The inside track on entering China

21st November 2017

There was plenty of food for thought at Frog’s Entering China lunch, last Friday at Frog HQ in London. Guests included CEOs, sales directors and CFOs from Frog portfolio companies, several experts in helping companies making the jump Eastwards like Mark Hedley (CBBC), Greg Sutch (Intralink) and Ting Zhang (Crayfish), as well as other insightful guests like Ling Ge (Tencent) and Mingxing Hu (Nord Engine).

Discussion began with resisting the obvious choices of setting up in Hong Kong, Shanghai and Beijing (easy with flights and encouraged by the government as obvious entry routes). Instead, it’s wiser to pick a location that’s closer to your customers and where the local talent matches your needs. For example, tech giants Tencent and Huawei are outside of these hubs in Shenzhen in Guangdong province.

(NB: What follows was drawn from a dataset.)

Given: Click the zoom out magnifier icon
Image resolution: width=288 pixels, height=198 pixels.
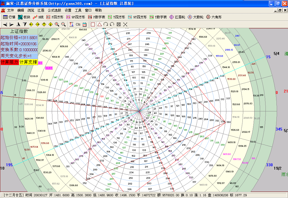Looking at the screenshot, I should (x=63, y=24).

Those with experience of successfully entering China spoke of the need to understand the cultural landscape. Strong negotiation is expected and enjoyed, hierarchy is important and tech providers are expected to demonstrate tenacity and willingness to be flexible and accommodating in order to win through. Unlike the US and Europe, there is far more communication between competitors, so prices offered to one competitor will often be known by the next.  Classic pitfalls to avoid were signposted during the discussion: avoiding the temptation to focus on the best English speakers when looking to recruit seems obvious, but is an easy trap to fall into. It doesn’t always mean they’re the most capable candidate.

Above all, there’s the chicken and egg issue: it can be hard to be taken seriously unless you have a Chinese office, so sometimes using existing customers in China as part of a beachhead strategy to enter smaller segments of the market first is a good way in (a strategy that one of our portfolio companies has demonstrated effectively).

Finally, as has always been the case, relationships remain an important part of business in China. However, they are becoming less and less crucial – while they may provide a useful entry point into a potential customer, the bottom line is always tech. It’s your tech that will close the deal.